The person who wrote it is just one of us - an MSer - I won't try to paraphrase but anyone on FB can sign in to their account or their CCSVI Locator account to see this editorial.

http://www.facebook.com/notes/maryland- ... 6897900790

Posted: Thu Aug 05, 2010 9:43 pm
by PCakes
thnaks Selkie! or thanks

I think i read that Dr Sclafani was asked to respond to these studies and would do so by following proper communication protocol.
I wonder of the timeline? .. looking forward to what he has to say.

Posted: Thu Aug 05, 2010 10:15 pm
by Rokkit
dreddk wrote:My wife tested postive for ccsvi using zamboni method but I'm starting to get nervous that only "zambonis" method works...any alternative method used to detect it results in zip...
I would worry about that too if not for the hundreds of venograms backing up Zamboni. I have a lot more faith in what is found during venograms than I do dopplers and MRIs.

Posted: Thu Aug 05, 2010 10:39 pm
by sbr487
The point we are missing is that the right protocol shows reflux and stenosis.
It is a different thing that one can say reflux is fine and stenosis is okay ...
I would not worry too much about that ...

Posted: Fri Aug 06, 2010 1:12 am
by malden
sbr487 wrote:The point we are missing is that the right protocol shows reflux and stenosis.
It is a different thing that one can say reflux is fine and stenosis is okay ...
I would not worry too much about that ...
How do you know that this "protocol" is right protocol and some other "protocol" is wrong one? Who is supreme judge? Common sence and the Time....

Quidquod in oculto est in apricum proferet aetas ;)

For me, as hydraulic engeneer, reflux defined as dr. Zamboni and friends do is nonsense, just wrong interpretation of artifacts seen on bad tuned diagnostic machines.

Posted: Fri Aug 06, 2010 2:03 am
by sbr487
Malden wrote:
sbr487 wrote:The point we are missing is that the right protocol shows reflux and stenosis.
It is a different thing that one can say reflux is fine and stenosis is okay ...
I would not worry too much about that ...
How do you know that this "protocol" is right protocol and some other "protocol" is wrong one? Who is supreme judge? Common sence and the Time....

Quidquod in oculto est in apricum proferet aetas ;)

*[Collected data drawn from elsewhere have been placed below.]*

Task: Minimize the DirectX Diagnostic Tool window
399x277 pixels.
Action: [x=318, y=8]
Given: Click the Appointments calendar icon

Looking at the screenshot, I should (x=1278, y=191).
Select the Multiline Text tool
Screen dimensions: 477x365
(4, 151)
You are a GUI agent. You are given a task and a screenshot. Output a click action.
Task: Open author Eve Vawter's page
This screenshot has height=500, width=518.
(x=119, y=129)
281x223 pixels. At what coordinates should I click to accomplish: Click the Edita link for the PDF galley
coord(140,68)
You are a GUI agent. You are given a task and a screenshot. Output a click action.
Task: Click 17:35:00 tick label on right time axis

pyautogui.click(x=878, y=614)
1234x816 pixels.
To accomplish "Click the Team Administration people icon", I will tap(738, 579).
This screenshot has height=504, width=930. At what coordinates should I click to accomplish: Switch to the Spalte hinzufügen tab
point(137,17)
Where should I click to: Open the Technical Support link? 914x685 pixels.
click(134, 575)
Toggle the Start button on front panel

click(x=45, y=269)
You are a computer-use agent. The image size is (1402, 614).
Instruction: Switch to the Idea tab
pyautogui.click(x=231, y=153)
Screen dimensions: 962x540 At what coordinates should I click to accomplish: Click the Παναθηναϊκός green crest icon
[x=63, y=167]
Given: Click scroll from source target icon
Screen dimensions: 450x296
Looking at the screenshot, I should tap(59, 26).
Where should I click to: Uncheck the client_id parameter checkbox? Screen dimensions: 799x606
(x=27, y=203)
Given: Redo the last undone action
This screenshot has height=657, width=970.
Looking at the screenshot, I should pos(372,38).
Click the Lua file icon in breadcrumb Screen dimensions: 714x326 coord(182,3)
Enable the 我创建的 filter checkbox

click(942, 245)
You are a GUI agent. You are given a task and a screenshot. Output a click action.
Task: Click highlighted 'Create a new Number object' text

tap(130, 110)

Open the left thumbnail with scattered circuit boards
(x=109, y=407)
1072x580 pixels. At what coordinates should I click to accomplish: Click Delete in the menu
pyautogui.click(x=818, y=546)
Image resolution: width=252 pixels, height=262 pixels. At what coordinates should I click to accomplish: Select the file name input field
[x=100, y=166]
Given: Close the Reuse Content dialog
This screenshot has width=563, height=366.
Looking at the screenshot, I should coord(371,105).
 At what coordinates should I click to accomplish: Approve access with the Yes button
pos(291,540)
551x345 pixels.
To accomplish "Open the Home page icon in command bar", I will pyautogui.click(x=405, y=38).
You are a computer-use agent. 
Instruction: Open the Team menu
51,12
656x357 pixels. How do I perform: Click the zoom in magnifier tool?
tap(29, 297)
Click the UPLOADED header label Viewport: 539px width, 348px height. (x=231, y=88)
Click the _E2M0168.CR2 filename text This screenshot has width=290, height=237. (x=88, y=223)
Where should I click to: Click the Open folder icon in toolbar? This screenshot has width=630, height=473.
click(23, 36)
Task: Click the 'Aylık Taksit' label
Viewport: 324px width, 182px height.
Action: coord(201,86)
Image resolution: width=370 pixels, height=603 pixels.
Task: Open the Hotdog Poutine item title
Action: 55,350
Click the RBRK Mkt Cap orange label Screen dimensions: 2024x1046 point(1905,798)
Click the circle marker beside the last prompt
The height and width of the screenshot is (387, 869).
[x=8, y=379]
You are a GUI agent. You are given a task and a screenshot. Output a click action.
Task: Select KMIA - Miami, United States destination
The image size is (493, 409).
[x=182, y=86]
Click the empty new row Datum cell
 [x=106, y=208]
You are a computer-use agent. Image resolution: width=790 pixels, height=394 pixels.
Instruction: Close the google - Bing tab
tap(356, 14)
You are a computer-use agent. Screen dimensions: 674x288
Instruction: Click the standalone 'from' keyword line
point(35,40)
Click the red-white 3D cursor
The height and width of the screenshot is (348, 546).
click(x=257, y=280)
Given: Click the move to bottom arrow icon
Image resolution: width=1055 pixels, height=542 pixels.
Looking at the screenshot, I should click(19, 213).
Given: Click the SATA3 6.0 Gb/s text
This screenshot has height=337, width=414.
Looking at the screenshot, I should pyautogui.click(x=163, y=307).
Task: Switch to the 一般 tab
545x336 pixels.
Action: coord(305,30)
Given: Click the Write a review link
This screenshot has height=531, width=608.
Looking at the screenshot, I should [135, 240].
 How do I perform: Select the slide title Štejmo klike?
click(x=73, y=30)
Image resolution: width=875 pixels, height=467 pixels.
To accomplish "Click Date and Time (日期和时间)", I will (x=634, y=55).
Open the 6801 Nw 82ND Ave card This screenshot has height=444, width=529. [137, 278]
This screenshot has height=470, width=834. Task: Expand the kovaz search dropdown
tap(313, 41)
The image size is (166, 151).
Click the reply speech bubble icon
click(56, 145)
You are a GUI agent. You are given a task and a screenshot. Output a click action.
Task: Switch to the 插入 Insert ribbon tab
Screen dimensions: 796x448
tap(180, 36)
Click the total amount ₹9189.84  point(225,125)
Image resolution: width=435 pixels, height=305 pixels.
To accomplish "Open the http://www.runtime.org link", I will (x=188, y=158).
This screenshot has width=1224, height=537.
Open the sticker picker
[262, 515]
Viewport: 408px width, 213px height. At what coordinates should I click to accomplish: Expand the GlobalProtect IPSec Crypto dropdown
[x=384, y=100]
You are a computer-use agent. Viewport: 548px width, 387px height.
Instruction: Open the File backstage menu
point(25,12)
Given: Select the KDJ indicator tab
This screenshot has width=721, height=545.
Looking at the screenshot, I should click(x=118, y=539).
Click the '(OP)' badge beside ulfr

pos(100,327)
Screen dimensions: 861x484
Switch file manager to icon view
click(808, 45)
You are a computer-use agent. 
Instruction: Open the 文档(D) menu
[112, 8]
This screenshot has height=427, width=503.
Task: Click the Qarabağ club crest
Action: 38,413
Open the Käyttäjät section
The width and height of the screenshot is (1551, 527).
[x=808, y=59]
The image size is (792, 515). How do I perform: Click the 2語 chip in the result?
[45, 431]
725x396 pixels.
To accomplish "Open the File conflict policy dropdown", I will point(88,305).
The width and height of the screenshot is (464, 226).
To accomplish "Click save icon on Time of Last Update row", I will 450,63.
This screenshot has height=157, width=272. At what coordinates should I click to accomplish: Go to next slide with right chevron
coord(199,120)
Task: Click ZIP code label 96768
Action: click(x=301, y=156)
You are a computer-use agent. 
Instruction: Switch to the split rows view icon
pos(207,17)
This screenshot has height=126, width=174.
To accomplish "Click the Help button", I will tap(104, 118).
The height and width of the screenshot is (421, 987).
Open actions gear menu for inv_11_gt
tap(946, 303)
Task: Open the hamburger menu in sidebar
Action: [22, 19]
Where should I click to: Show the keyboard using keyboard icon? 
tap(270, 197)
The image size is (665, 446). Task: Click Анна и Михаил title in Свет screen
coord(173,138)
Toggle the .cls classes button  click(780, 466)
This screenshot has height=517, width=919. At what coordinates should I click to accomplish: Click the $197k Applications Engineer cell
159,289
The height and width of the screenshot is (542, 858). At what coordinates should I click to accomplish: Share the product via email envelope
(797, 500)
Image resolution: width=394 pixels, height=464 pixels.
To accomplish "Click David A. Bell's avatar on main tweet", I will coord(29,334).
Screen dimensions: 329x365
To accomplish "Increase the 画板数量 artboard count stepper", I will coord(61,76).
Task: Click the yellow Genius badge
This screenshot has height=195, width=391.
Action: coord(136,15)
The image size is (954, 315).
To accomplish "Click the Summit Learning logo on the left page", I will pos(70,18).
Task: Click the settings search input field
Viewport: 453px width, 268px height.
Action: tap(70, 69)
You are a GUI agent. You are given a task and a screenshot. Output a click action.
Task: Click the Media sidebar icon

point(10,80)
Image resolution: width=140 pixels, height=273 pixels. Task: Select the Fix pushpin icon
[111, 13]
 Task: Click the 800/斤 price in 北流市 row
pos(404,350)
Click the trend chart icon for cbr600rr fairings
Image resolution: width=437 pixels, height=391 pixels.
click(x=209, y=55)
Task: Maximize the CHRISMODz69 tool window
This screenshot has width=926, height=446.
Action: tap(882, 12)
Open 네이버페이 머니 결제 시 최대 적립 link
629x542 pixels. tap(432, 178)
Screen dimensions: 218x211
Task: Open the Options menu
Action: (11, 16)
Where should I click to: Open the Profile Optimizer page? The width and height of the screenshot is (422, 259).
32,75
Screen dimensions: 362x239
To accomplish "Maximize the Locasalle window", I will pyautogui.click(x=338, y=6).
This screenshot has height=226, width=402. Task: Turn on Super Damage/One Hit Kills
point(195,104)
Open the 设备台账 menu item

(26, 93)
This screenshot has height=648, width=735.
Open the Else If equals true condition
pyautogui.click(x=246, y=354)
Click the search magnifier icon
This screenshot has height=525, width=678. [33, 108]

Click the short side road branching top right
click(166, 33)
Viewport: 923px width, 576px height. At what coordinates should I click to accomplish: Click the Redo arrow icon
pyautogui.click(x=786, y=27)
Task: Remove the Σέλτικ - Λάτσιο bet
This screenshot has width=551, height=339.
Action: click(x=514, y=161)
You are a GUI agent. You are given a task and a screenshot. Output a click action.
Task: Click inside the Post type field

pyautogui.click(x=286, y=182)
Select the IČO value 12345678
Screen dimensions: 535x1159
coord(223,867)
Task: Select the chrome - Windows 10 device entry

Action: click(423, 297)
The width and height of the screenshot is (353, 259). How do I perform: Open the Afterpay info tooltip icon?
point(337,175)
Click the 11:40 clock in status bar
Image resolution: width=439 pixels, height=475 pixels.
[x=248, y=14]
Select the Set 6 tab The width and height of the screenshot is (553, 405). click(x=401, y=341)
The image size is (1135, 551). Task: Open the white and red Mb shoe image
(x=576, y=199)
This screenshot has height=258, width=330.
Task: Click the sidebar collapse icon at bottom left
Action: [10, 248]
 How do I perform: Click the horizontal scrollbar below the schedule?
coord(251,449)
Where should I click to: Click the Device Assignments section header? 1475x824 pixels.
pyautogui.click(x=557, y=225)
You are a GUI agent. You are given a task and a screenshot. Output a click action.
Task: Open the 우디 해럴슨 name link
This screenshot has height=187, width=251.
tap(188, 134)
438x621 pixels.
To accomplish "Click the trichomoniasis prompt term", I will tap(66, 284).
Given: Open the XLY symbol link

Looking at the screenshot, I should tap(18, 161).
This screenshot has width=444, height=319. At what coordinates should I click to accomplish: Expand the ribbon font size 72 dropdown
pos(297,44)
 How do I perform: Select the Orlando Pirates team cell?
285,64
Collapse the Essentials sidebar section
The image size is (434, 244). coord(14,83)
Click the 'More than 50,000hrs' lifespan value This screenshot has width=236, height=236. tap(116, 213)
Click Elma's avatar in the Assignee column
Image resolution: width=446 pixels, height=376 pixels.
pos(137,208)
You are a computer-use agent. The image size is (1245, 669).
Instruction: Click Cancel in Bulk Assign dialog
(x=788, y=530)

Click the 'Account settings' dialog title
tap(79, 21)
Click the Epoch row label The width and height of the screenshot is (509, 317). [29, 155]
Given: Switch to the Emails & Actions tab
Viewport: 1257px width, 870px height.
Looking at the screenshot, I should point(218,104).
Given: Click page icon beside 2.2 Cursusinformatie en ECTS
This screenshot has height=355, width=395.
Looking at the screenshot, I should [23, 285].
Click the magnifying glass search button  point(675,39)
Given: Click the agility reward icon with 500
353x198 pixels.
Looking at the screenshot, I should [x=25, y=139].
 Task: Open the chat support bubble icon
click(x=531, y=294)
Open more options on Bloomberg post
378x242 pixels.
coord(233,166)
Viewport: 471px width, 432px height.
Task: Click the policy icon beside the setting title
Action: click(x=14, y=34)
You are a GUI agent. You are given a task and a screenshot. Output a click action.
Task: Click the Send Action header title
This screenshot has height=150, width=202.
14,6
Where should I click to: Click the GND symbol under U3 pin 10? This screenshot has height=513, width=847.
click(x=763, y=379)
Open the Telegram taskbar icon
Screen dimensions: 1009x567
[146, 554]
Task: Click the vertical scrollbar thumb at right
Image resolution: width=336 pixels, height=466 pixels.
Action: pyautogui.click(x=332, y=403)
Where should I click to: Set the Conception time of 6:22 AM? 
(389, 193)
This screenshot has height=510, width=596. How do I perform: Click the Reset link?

For me, as hydraulic engeneer, reflux defined as dr. Zamboni and friends do is nonsense, just wrong interpretation of artifacts seen on bad tuned diagnostic machines.
time to move all hydraulics engineers to medical heamodynamics :wink:

Posted: Fri Aug 06, 2010 2:37 am
by malden
sbr487 wrote:
Malden wrote:
sbr487 wrote:The point we are missing is that the right protocol shows reflux and stenosis.
It is a different thing that one can say reflux is fine and stenosis is okay ...
I would not worry too much about that ...
How do you know that this "protocol" is right protocol and some other "protocol" is wrong one? Who is supreme judge? Common sence and the Time....

Quidquod in oculto est in apricum proferet aetas ;)

For me, as hydraulic engeneer, reflux defined as dr. Zamboni and friends do is nonsense, just wrong interpretation of artifacts seen on bad tuned diagnostic machines.
time to move all hydraulics engineers to medical heamodynamics :wink:
You will be suprised, before I open my hairy mouth I study all I can find about hemodynamics, and found nothing unfamiliar to me. Good doctors are just as good as good engineers. Bad ones exists on both side... trust me :).

Posted: Fri Aug 06, 2010 2:53 am
by sbr487
Malden wrote:
sbr487 wrote:
Malden wrote:
How do you know that this "protocol" is right protocol and some other "protocol" is wrong one? Who is supreme judge? Common sence and the Time....

Quidquod in oculto est in apricum proferet aetas ;)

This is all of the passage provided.